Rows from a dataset
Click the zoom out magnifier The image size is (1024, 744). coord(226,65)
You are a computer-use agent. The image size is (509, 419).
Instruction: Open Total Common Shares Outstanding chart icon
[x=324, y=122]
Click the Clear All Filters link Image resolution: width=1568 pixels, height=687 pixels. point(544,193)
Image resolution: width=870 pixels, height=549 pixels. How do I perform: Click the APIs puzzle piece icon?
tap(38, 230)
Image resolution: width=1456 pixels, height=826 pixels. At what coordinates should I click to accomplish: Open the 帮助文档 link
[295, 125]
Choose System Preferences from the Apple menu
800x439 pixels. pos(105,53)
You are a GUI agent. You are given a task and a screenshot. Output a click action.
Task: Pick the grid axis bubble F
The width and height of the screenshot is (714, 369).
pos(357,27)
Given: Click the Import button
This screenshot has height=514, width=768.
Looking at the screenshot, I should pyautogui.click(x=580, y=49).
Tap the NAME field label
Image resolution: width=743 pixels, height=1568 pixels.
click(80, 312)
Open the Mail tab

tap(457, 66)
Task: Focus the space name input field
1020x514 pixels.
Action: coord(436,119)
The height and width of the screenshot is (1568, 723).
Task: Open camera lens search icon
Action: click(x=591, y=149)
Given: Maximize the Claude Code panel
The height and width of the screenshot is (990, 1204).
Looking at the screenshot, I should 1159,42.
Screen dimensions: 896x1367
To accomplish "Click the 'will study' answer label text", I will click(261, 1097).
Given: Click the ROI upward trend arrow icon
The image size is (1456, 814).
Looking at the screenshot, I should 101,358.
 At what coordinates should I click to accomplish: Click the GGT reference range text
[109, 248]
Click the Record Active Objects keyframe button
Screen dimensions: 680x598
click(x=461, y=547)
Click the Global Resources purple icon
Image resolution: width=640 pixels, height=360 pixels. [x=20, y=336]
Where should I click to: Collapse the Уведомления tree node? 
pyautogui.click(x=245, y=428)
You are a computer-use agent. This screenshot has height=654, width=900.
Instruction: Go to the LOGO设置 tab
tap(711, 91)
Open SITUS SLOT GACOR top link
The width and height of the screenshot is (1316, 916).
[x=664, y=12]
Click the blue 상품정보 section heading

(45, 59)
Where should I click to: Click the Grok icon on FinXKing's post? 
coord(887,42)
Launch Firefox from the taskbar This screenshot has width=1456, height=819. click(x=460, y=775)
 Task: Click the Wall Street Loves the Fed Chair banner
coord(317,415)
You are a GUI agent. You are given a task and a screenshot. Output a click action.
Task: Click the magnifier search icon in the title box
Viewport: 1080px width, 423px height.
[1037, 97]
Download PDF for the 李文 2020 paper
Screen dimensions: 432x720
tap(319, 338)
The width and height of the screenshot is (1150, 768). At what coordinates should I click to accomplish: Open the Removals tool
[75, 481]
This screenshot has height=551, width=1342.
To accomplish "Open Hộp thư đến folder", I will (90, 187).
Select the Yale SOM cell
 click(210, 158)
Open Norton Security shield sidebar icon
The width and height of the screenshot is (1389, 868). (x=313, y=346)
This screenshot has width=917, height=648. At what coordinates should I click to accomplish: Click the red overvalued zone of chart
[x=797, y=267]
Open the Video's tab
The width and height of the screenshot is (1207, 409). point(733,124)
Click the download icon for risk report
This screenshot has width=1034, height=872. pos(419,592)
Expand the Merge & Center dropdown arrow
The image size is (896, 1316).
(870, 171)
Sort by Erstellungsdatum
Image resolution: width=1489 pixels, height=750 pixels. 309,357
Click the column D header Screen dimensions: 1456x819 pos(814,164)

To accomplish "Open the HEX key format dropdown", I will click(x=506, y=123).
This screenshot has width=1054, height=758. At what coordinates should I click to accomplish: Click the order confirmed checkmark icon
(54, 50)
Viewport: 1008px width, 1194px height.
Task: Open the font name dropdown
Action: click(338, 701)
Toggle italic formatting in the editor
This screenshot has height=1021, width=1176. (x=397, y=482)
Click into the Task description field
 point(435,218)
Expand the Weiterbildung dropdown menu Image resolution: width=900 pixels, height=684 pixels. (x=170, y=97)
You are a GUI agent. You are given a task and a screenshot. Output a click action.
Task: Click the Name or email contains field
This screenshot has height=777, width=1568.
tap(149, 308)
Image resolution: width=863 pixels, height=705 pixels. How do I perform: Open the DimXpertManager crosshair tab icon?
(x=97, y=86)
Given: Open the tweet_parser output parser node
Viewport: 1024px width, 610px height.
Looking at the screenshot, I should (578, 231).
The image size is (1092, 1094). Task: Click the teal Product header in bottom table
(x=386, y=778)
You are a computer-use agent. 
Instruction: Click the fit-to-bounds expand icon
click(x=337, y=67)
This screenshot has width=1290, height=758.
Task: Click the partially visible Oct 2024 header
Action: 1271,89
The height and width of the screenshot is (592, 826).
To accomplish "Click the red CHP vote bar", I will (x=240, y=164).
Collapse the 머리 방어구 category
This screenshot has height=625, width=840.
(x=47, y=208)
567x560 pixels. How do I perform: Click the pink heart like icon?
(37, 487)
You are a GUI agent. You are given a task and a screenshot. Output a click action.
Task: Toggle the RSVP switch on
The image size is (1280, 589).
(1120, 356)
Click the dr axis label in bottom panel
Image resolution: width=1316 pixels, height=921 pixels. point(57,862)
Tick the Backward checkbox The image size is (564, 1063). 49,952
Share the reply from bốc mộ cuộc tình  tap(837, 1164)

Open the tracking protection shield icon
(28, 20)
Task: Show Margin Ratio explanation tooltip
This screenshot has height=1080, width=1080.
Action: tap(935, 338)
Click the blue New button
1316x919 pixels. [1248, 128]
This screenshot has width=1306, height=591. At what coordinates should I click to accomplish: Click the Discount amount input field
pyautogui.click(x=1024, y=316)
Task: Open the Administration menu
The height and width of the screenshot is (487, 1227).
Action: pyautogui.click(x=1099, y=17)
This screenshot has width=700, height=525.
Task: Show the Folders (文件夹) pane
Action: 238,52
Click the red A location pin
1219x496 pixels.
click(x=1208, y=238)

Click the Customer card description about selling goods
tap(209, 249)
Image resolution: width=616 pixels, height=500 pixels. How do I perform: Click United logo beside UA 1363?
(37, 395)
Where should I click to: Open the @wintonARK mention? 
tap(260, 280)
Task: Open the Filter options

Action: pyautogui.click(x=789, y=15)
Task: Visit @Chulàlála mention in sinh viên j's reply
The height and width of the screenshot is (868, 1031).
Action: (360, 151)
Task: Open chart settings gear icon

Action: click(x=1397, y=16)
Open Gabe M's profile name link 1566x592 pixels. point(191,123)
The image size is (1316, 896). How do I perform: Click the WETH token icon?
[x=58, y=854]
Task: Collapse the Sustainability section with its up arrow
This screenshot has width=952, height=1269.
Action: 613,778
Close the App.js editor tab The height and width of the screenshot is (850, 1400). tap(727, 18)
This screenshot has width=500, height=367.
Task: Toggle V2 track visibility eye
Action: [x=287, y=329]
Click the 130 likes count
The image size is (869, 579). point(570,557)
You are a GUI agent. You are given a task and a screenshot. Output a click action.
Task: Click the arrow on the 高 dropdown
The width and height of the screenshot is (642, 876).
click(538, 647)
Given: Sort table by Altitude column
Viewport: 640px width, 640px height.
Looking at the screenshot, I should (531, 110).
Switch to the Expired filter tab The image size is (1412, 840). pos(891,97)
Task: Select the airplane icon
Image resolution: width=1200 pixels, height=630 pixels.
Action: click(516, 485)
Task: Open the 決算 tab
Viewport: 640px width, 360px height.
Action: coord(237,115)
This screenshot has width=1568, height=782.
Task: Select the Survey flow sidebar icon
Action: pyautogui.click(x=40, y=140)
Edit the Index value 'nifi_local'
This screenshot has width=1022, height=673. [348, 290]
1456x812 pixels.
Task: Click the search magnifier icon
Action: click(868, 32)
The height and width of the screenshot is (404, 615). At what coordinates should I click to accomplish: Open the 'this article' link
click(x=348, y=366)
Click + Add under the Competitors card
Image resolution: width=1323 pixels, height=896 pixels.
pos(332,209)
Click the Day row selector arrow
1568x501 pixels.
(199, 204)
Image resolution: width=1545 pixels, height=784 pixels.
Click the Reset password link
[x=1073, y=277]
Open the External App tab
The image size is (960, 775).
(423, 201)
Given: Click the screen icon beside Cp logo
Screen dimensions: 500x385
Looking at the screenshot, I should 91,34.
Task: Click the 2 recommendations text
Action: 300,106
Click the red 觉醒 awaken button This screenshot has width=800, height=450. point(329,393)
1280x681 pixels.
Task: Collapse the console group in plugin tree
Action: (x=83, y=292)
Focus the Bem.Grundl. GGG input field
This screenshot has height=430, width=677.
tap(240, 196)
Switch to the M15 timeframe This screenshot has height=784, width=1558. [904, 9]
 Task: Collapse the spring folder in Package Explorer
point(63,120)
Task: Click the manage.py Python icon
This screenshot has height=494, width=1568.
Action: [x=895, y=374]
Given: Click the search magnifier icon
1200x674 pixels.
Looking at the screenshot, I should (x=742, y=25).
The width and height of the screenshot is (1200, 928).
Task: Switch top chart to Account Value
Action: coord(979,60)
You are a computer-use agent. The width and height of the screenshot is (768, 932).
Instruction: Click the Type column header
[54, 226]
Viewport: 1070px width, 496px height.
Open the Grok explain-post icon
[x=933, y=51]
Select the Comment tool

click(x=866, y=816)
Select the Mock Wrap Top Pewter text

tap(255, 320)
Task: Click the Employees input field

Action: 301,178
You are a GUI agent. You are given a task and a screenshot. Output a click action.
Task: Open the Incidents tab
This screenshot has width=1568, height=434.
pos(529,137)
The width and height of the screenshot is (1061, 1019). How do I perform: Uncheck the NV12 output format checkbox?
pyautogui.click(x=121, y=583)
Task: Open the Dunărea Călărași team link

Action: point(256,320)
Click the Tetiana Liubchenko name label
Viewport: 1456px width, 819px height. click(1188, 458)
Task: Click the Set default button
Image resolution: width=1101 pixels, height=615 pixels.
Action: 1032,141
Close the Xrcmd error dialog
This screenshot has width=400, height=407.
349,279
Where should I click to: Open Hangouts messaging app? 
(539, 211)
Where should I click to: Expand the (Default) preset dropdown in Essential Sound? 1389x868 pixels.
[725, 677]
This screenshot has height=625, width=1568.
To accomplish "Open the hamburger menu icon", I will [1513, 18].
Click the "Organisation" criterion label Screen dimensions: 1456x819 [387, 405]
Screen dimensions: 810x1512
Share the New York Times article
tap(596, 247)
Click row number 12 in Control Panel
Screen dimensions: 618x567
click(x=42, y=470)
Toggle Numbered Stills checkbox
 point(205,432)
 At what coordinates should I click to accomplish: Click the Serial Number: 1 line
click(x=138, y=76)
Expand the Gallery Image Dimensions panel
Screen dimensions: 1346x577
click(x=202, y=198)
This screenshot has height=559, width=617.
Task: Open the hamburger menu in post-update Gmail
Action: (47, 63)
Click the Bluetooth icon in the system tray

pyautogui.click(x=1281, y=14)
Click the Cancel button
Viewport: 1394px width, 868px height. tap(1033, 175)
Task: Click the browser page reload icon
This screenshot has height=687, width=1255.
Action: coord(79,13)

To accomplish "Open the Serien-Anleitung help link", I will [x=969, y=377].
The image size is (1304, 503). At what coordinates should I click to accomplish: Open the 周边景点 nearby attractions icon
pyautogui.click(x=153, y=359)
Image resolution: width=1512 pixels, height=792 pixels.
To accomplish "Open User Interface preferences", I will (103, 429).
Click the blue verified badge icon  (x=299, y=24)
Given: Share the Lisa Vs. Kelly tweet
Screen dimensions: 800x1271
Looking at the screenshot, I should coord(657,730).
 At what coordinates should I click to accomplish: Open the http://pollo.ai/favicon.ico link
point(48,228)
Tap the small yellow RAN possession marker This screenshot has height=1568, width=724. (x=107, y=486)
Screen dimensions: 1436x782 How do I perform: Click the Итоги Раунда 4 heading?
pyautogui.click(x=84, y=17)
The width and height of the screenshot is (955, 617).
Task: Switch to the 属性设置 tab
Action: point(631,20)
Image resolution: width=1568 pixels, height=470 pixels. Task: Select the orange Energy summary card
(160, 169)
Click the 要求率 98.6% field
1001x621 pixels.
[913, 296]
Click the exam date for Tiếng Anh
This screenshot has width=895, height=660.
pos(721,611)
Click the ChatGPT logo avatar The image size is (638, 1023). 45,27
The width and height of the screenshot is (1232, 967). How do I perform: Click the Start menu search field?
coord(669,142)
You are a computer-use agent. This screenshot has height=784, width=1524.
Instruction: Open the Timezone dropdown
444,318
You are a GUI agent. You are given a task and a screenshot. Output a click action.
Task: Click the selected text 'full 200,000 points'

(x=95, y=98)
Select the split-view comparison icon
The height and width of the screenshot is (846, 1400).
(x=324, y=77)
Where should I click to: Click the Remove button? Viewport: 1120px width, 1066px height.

§ **What is required**: Reproduce the rows above verbatim, from the line containing "The width and height of the screenshot is (1061, 1019)." through the line containing "Viewport: 1394px width, 868px", including both of those lines.

§ **Problem solution**:
The width and height of the screenshot is (1061, 1019). How do I perform: Uncheck the NV12 output format checkbox?
pyautogui.click(x=121, y=583)
Task: Open the Dunărea Călărași team link

Action: point(256,320)
Click the Tetiana Liubchenko name label
Viewport: 1456px width, 819px height. click(1188, 458)
Task: Click the Set default button
Image resolution: width=1101 pixels, height=615 pixels.
Action: 1032,141
Close the Xrcmd error dialog
This screenshot has width=400, height=407.
349,279
Where should I click to: Open Hangouts messaging app? 
(539, 211)
Where should I click to: Expand the (Default) preset dropdown in Essential Sound? 1389x868 pixels.
[725, 677]
This screenshot has height=625, width=1568.
To accomplish "Open the hamburger menu icon", I will [1513, 18].
Click the "Organisation" criterion label Screen dimensions: 1456x819 [387, 405]
Screen dimensions: 810x1512
Share the New York Times article
tap(596, 247)
Click row number 12 in Control Panel
Screen dimensions: 618x567
click(x=42, y=470)
Toggle Numbered Stills checkbox
 point(205,432)
 At what coordinates should I click to accomplish: Click the Serial Number: 1 line
click(x=138, y=76)
Expand the Gallery Image Dimensions panel
Screen dimensions: 1346x577
click(x=202, y=198)
This screenshot has height=559, width=617.
Task: Open the hamburger menu in post-update Gmail
Action: (47, 63)
Click the Bluetooth icon in the system tray

pyautogui.click(x=1281, y=14)
Click the Cancel button
Viewport: 1394px width, 868px height. tap(1033, 175)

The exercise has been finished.